▸ **Problem to solve**:
Which lines come from the start of the listing through the line holding "Task: Increase transition"? Restate exactly those, both included, minus the pictures.

▸ **Given information**:
================

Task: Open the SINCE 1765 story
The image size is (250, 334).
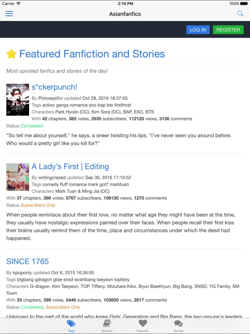Action: pyautogui.click(x=28, y=262)
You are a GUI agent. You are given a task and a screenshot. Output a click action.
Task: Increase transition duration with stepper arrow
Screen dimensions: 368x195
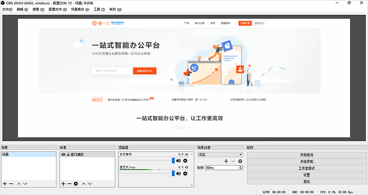point(241,166)
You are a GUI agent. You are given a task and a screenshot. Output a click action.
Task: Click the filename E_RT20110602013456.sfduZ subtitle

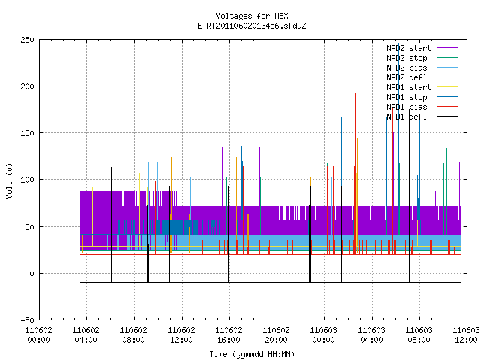pos(252,26)
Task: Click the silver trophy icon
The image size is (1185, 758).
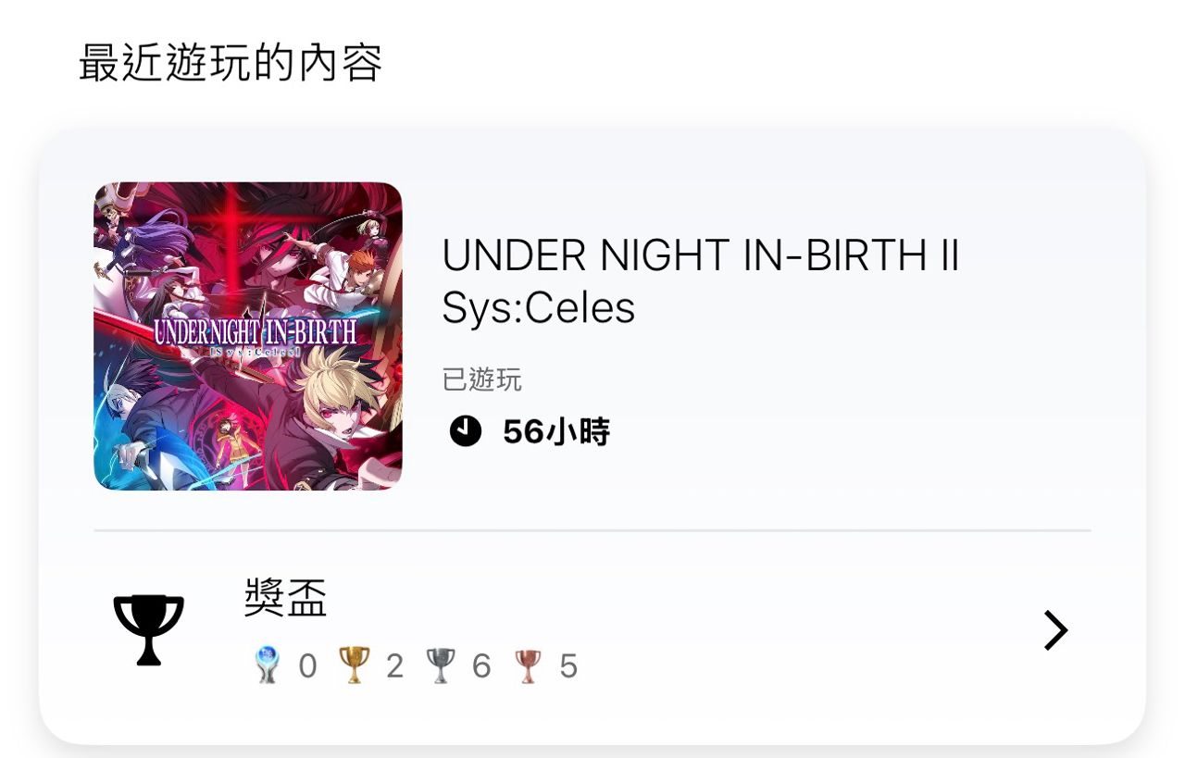Action: click(441, 665)
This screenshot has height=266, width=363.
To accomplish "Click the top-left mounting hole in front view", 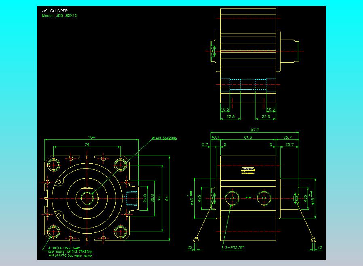I will click(x=54, y=165).
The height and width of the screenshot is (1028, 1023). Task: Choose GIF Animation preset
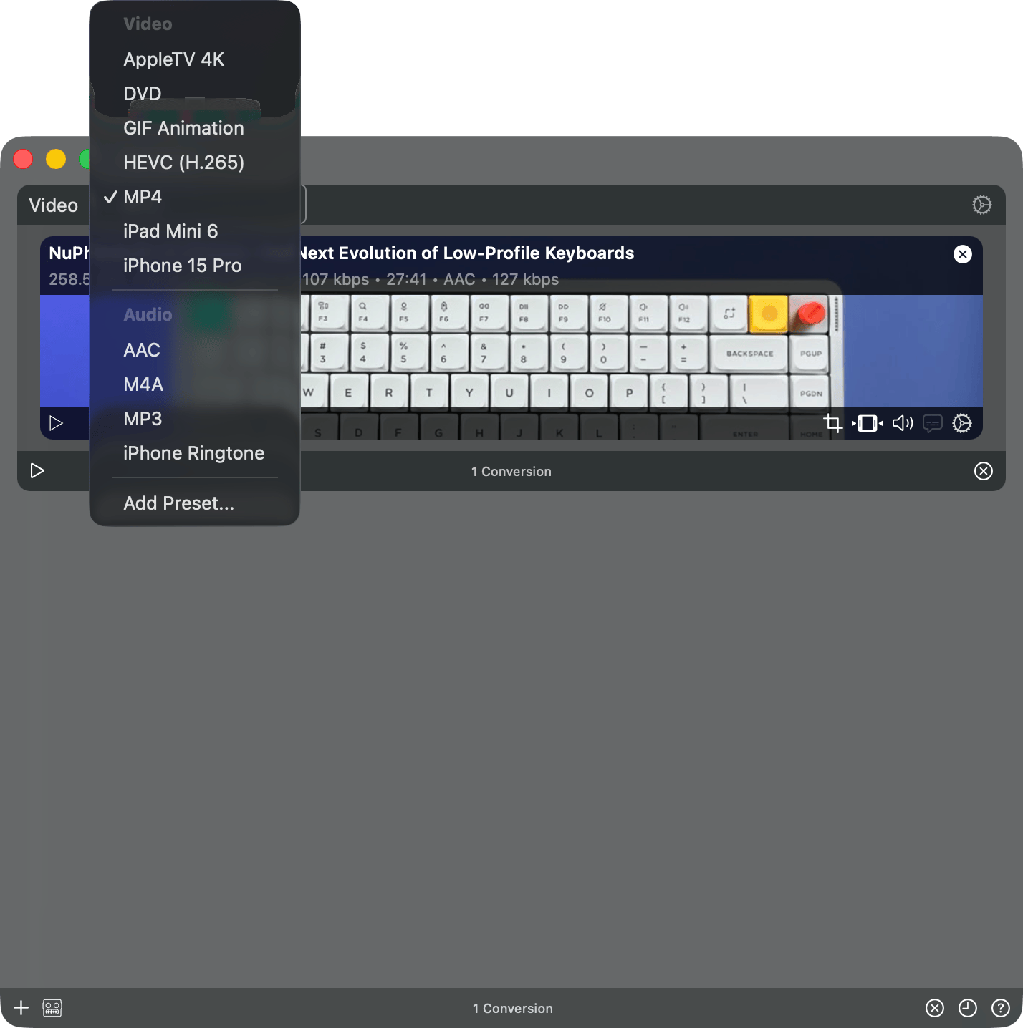tap(183, 128)
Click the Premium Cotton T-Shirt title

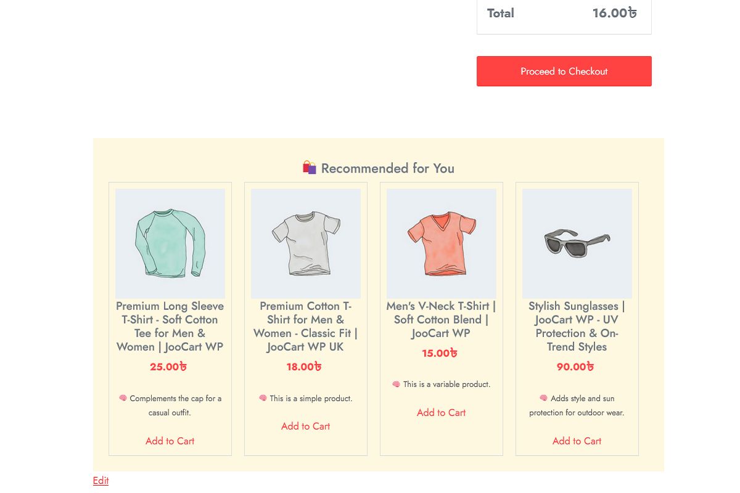[x=305, y=327]
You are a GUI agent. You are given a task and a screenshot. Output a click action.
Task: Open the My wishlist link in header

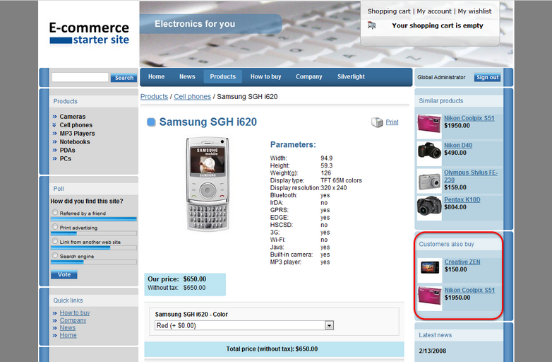click(474, 11)
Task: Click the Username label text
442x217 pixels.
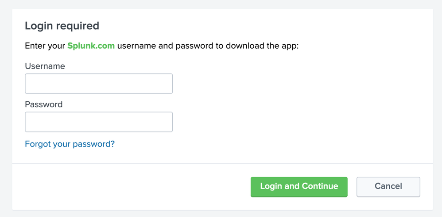Action: [45, 66]
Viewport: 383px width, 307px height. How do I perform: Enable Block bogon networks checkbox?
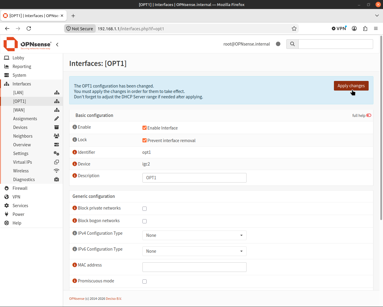pos(145,221)
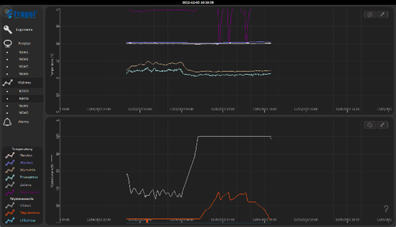Toggle the orange Nagrzewnica control series

tap(22, 213)
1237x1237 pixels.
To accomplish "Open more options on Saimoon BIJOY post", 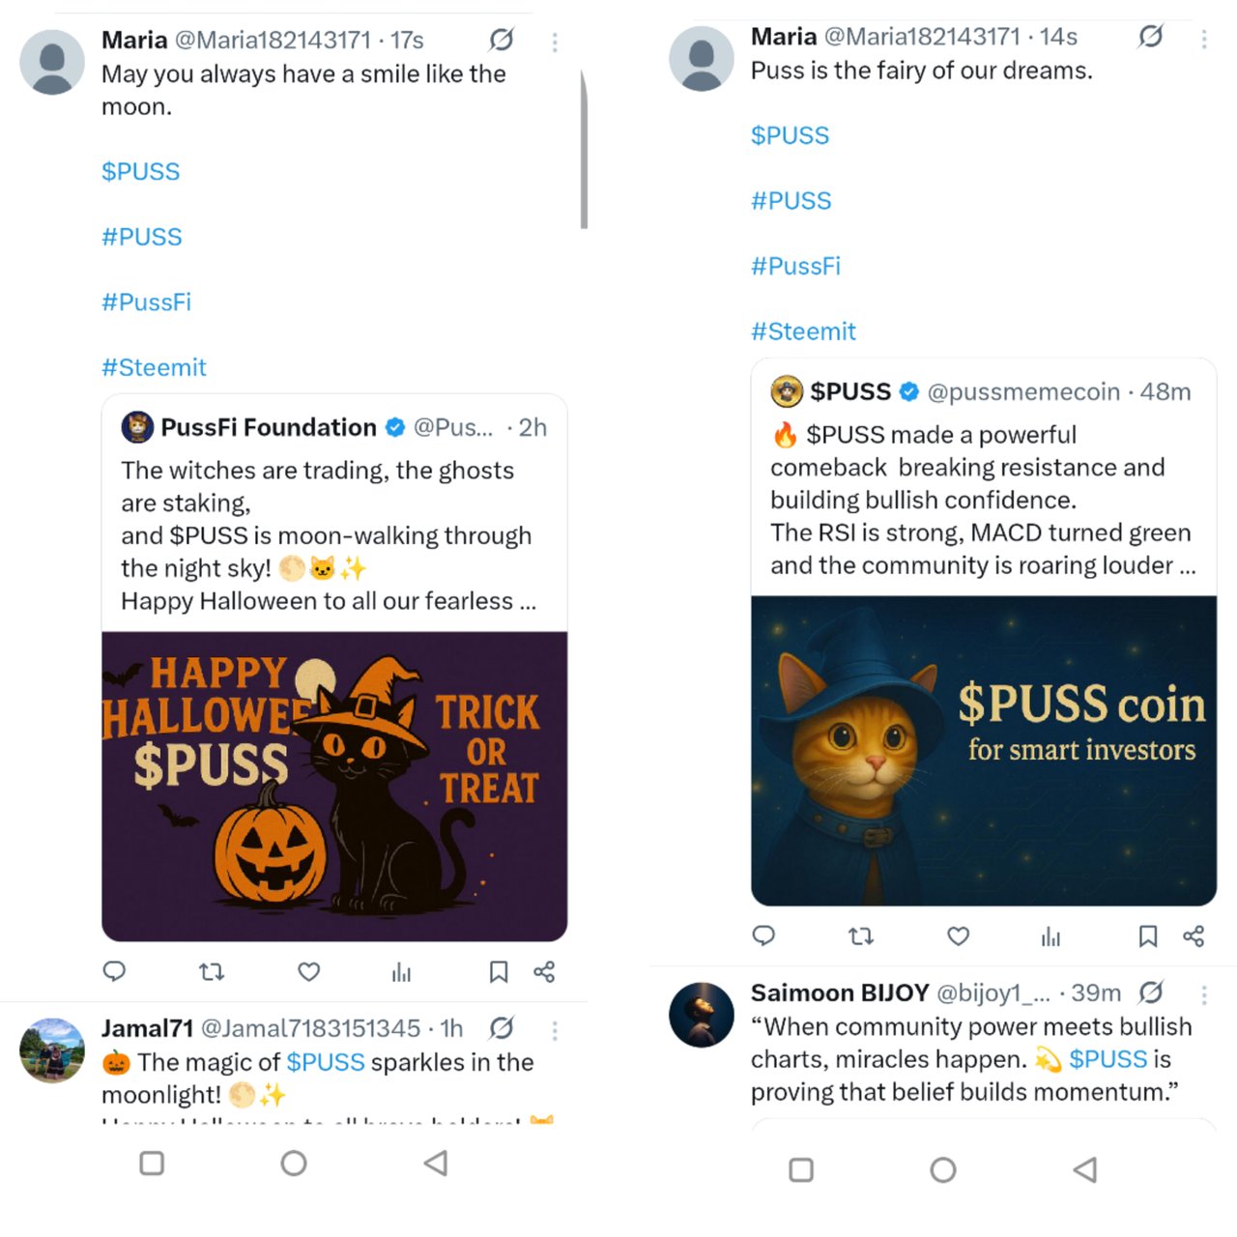I will (x=1204, y=994).
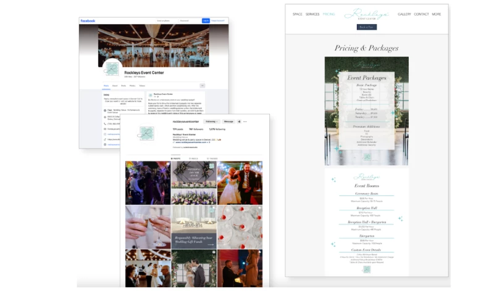Viewport: 494px width, 296px height.
Task: Go to the GALLERY page
Action: (404, 14)
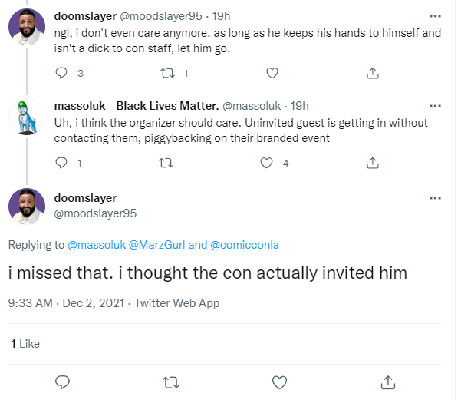The width and height of the screenshot is (461, 400).
Task: Reply to the main 'i missed that' tweet
Action: point(62,382)
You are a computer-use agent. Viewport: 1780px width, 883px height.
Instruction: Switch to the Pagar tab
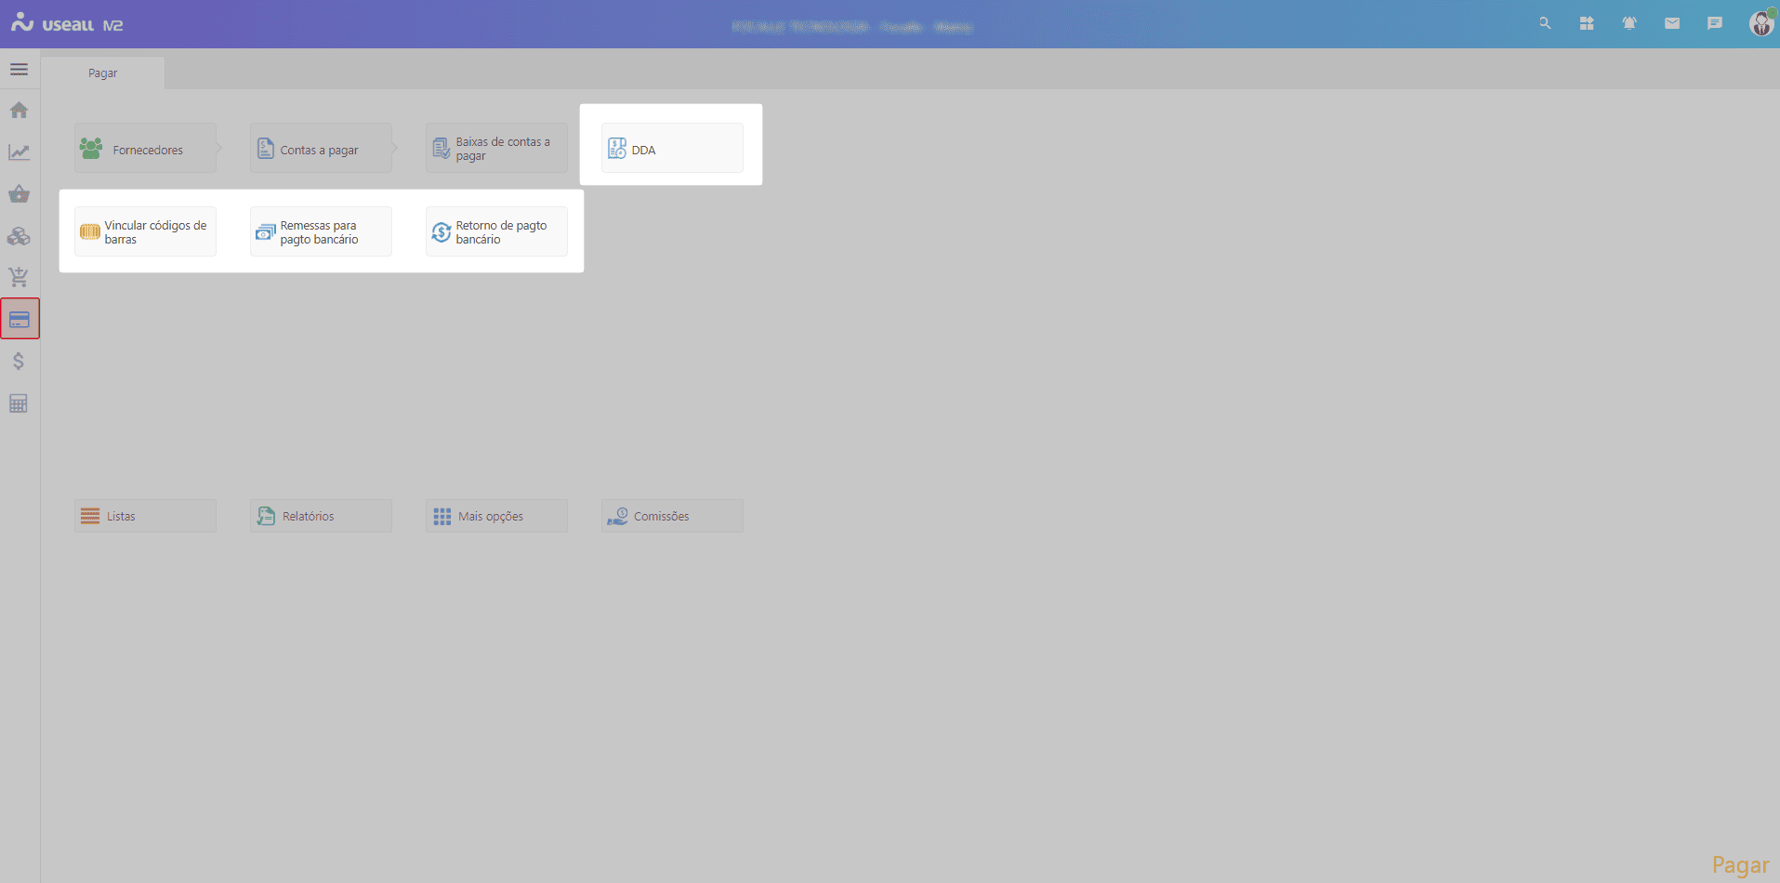(103, 73)
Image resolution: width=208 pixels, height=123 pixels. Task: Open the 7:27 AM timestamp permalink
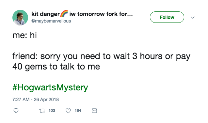(21, 100)
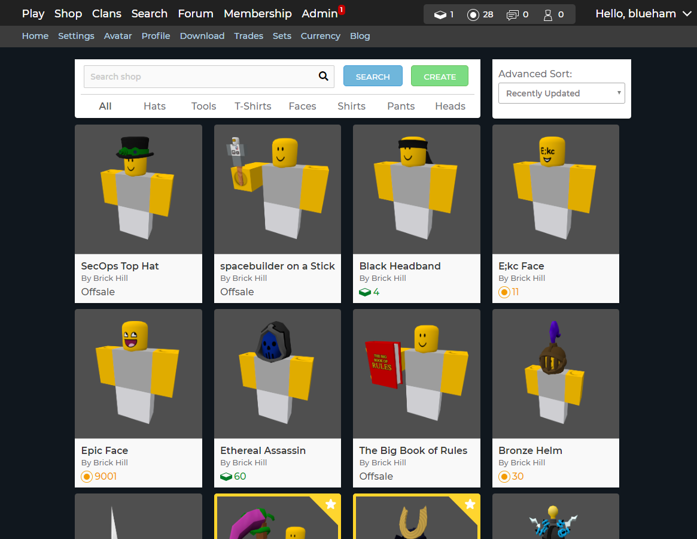Focus the Search shop input field
Viewport: 697px width, 539px height.
pyautogui.click(x=200, y=77)
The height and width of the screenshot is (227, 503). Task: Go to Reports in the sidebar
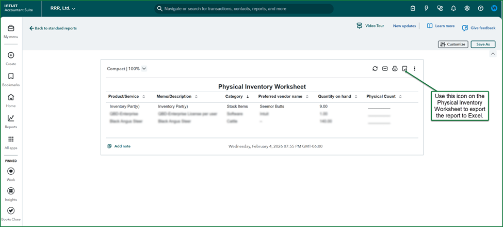[x=11, y=121]
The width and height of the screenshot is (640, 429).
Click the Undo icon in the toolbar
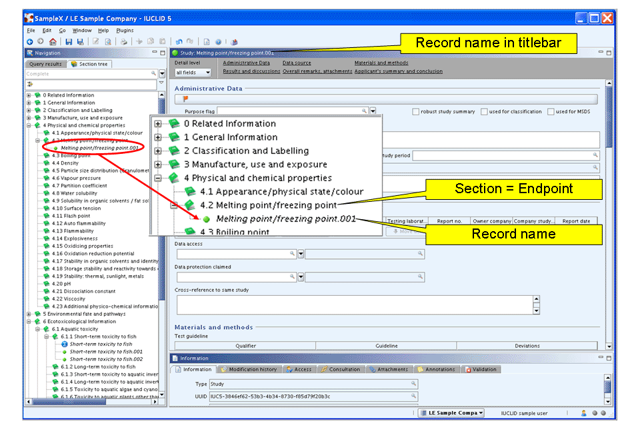click(x=179, y=41)
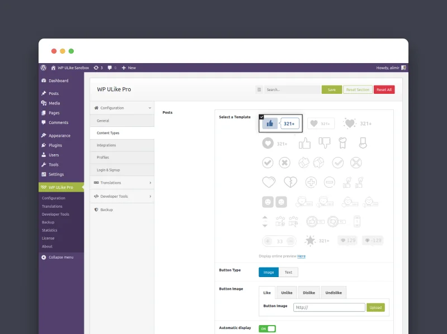Open the comments icon in the admin bar
This screenshot has height=334, width=447.
[110, 68]
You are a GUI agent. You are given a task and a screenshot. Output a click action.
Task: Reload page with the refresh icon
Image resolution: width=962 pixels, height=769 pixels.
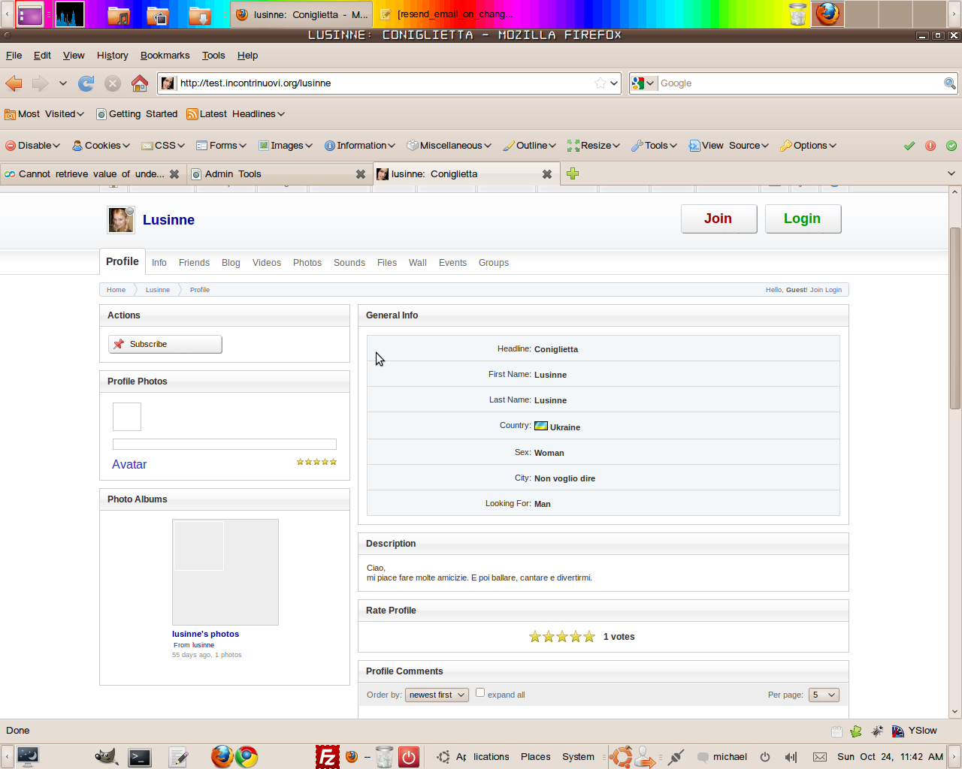[x=86, y=83]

================

▸ **Worked solution**:
Task: Open the SINCE 1765 story
The image size is (250, 334).
Action: pyautogui.click(x=28, y=262)
You are a GUI agent. You are given a task and a screenshot. Output a click action.
Task: Increase transition duration with stepper arrow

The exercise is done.